Besides, hysteria is only possible with an audience. You know what you need to do to keep alive. Folks will just screw you up with their reactions about how what happened is so horrible. First the emergency room folks letting you go ahead of them. Then the Franciscan nun screaming. Then the police with their hospital sheet.

Jump to how life was when you were a baby and you could only eat baby food. You'd stagger over to the coffee table. You're up on your feet and you have to keep waddling along on those Vienna sausage legs or fall down. Then you get to the coffee table and bounce your big soft baby head on the sharp corner.

You're down, and man, oh man, it hurts. Still it isn't anything tragic until Morn and Dad run over. Oh, you poor, brave thing. Only then do you cry.

Jump to Brandy and me and Seth going to the top of the Space Needle thing in Seattle, Washington. This is our first stop after the Canadian border except us stopping so I could run buy Seth a coffee—cream, sugar and Climara—and a Coca Cola—extra Estrace, no ice. It's eleven, and the Space Needle closes at midnight, and Seth says there are two types of people in the world.
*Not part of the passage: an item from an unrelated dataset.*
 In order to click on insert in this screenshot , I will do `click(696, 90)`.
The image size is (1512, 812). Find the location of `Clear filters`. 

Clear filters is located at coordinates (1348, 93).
The Princess Alexander wanted to find a nice hotel first, some place with valet parking and tile bathrooms. We might have time for a nap before she has to go out and sell medications.

"If you were on a game show," Seth says about his two types of people. Seth has already pulled off the freeway and we're driving between dark warehouses, turning toward every glimpse we get of the Space Needle. "So you're the winner of this game show," Seth says, "and you get a choice between a five-piece living room set from Broyhill, suggested retail price three thousand dollars— or—a ten-day trip to the old world charm of Europe."

Most people, Seth says, would take the living room set.

"It's just that people want something to show for their effort," Seth says. "Like the pharaohs and their pyramids.

Given the choice, very few people would choose the trip even if they already had a nice living room set."

No one's parked on the streets around Seattle Center, people are all home watching television, or being television if you believe in God.

"I have to show you where the future ended," says Seth. "I want us to be the people who choose the trip."

According to Seth, the future ended in 1962 at the Seattle World's Fair. This was everything we should've inherited: the whole man on the moon within this decade—asbestos is our miracle friend—nuclear-powered and fossil-fueled world of the Space Age where you could go up to visit the Jetsons' flying saucer apartment building and then ride the monorail downtown for fun pillbox hat fashions at the Bon Marche.